The short answer to this question is that no one really wants to go back to being the person they were in college, and Commander Grayson mostly understands this truth. Mercer, however, struggles with it. He’s already asked Commander Grayson if she’s interested in rekindling their relationship, and she turned him down. Therefore, he opts to engage in a relationship with Lieutenant Kelly. The Orville does not have the best track record when it comes to establishing solid relationships, and while the Mercer/Kelly dynamic is perhaps not the worst relationship portrayed onscreen, there’s a really uncomfortable undercurrent to this May/December romance. If one Kelly won’t date him, certainly the other one will, never mind that there’s an experience gulf, a huge rank gap, and a creepy vibe to the entire thing. Frankly, I have absolutely no idea why Commander Grayson didn’t tell him to his face just how ridiculous his plan was.

Aside from the cringe-inducing relationship, which Mercer only terminates because young Kelly likes nightclubs and because he’s reliving something he’s already done, the episode does feature some pretty fantastic character beats for Palicki to explore. Lieutenant Kelly does not understand how Commander Grayson has seemingly failed to achieve the goals to which Lieutenant Kelly cleaves, and Commander Garyson has to square her current life with the one her younger self imagined. It’s a bit like finding the life plan you wrote in elementary school and realizing that not only have you not become the Rhodes-Scholar neurosurgeon you anticipated you would be, but in Grayson’s case, she actually has to justify where her life is to that younger, less experienced version of herself. The show lets her explore this reality over drinks with the ever-practical Dr. Finn, and between the two of them, they laugh a bit at how the vicissitudes of life alter the goals we end up pursuing because life is not a zero-sum game so much as a process of becoming, if I may borrow a phrase from Anais Nin.

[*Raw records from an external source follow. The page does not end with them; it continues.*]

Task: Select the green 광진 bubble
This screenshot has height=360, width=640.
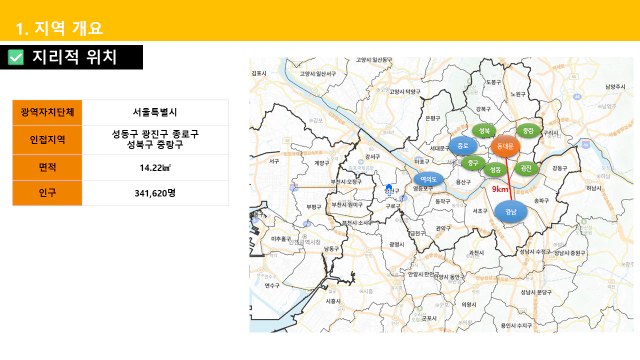Action: click(526, 168)
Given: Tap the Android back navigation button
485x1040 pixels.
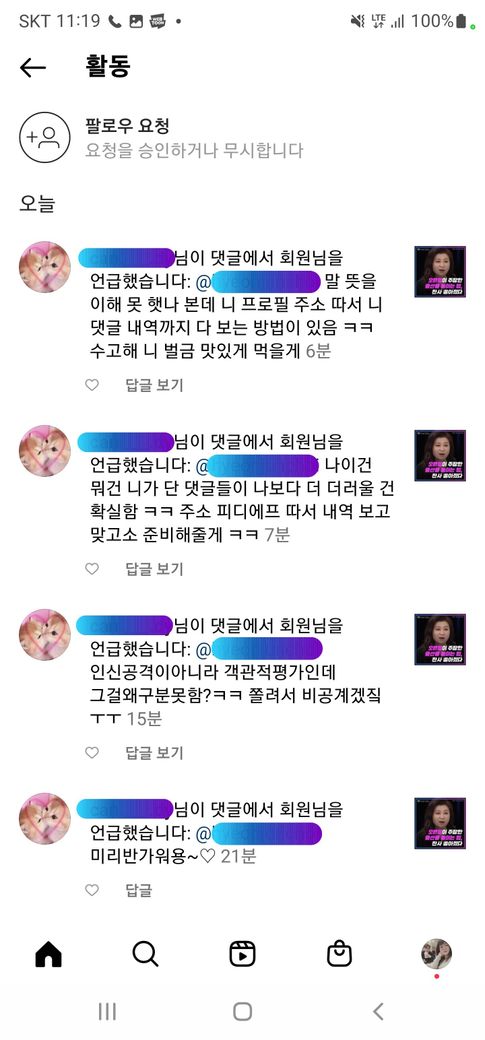Looking at the screenshot, I should point(378,1011).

Credit where it is due, Palicki handles both sides of the conflict with herself with admirable skill, which is important as she has to carry the episode with her performance. She portrays Commander Grayson as the slightly irritated voice of experience while adding a brash energy to Lieutenant Kelly that is believable without being grating, despite the legitimately terrible wig they plop on her head for her moments as Lieutenant Kelly. Unfortunately, so much of the good in the episode gets sublimated to the episode’s insistence that the Grayson/Mercer relationship is Very Important, not only to who the characters are as people but perhaps to the entire timeline. The episode ends with Lieutenant Kelly returning to her own time and refusing Mercer a second date, which is likely a set up for the final episode judging from its title: “The Road Not Taken.” I confess that after Season 1, I had hoped the writers room intended to move on from considering the relationship between Mercer and Grayson. I don’t think Palicki and MacFarlane have great chemistry together as far as romantic interests go; their friendship, however, is note perfect. I’d really hate to see the season end with such a heavy throwback to season one’s overarching themes.

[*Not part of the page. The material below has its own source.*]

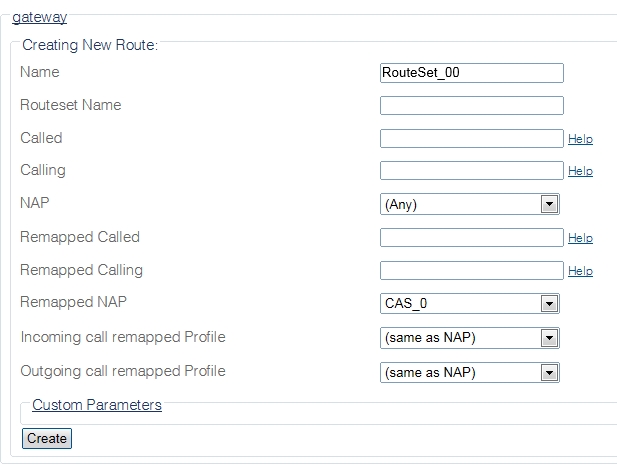The height and width of the screenshot is (465, 617).
Task: Open the Outgoing call remapped Profile dropdown
Action: (x=469, y=372)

Stray Thoughts from the Couch:
1. Bortus and Klyden on the dance floor was hilariously like catching your parents dirty dancing on their way to the bedroom. I love them as the comic relief, but I’m still waiting to see where their relationship goes.
2. If Lieutenant Kelly’s wig is terrible, it is only eclipsed by the awfulness that is Mercer’s pajama shirt.
3. I initially believed that this episode was further evidence that the Orville is a vanity project, but apparently, MacFarlane did not want the Grayson/Mercer relationship to be the main narrative for season two.
4. Congratulations to the cast and crew for being renewed for season three!